> _Document segment_:
-*-

# CAI installation



## xLyricistx (Jul 26, 2002)

Anyone near or around San Jose willing to help me install a HS CAI, I may need the extra help and plus I dont think I have the proper tools to install it myself (ie. Dremel) and it would be a big plus if you already installed it on your car. Thanks....if not then could someone loan me their Dremel or maybe I could stop by and you could cut the hole in my engine bay for the CAI. Thanks for reading and please help a fellow Nissan 200sx owner out. cant wait to hear the CAI at WOT....


----------



## Dynamitega (Feb 24, 2003)

You don't really need a dremel... you can cut the thin metal with other things...

Check this page out...
http://www.nissanperformancemag.com/january01/hs-cai.shtml


----------



## NismoXR (May 1, 2002)

When I did my hole, I used a tool called the Nibbler. They run $10 and is found at any radioshack. they cut sheet metal, etc.


----------



## thatguy (Nov 13, 2003)

-*-

> _Data excerpt_:

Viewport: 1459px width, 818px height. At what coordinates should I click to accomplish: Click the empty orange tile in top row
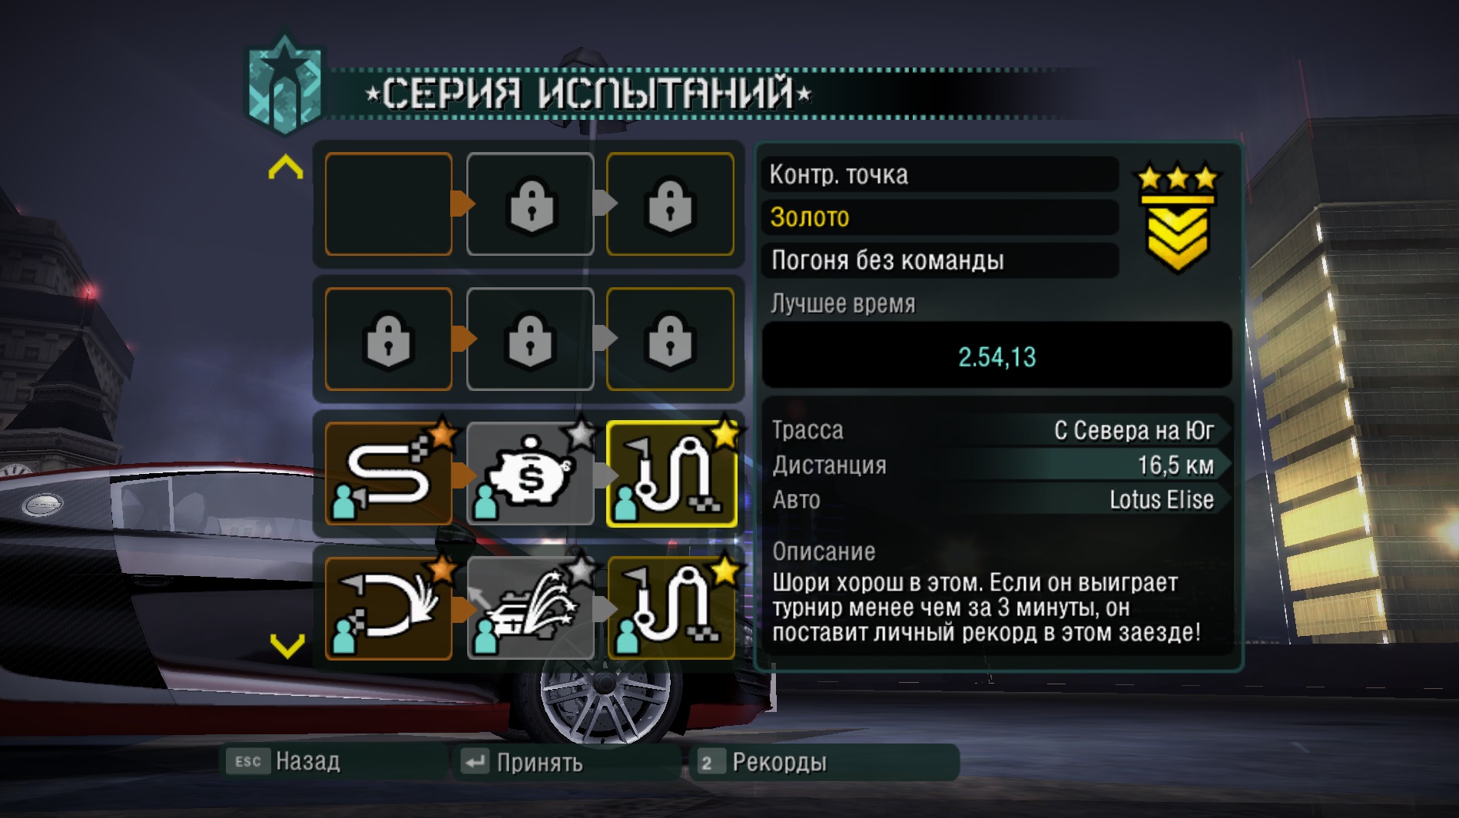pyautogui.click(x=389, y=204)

-*-

> _Exercise details_: Extract the passage of the CAI installation thread starting with "Anyone near or" and going on through "with other things...", keeping every word unchanged.

> _Task response_:
Anyone near or around San Jose willing to help me install a HS CAI, I may need the extra help and plus I dont think I have the proper tools to install it myself (ie. Dremel) and it would be a big plus if you already installed it on your car. Thanks....if not then could someone loan me their Dremel or maybe I could stop by and you could cut the hole in my engine bay for the CAI. Thanks for reading and please help a fellow Nissan 200sx owner out. cant wait to hear the CAI at WOT....


----------



## Dynamitega (Feb 24, 2003)

You don't really need a dremel... you can cut the thin metal with other things...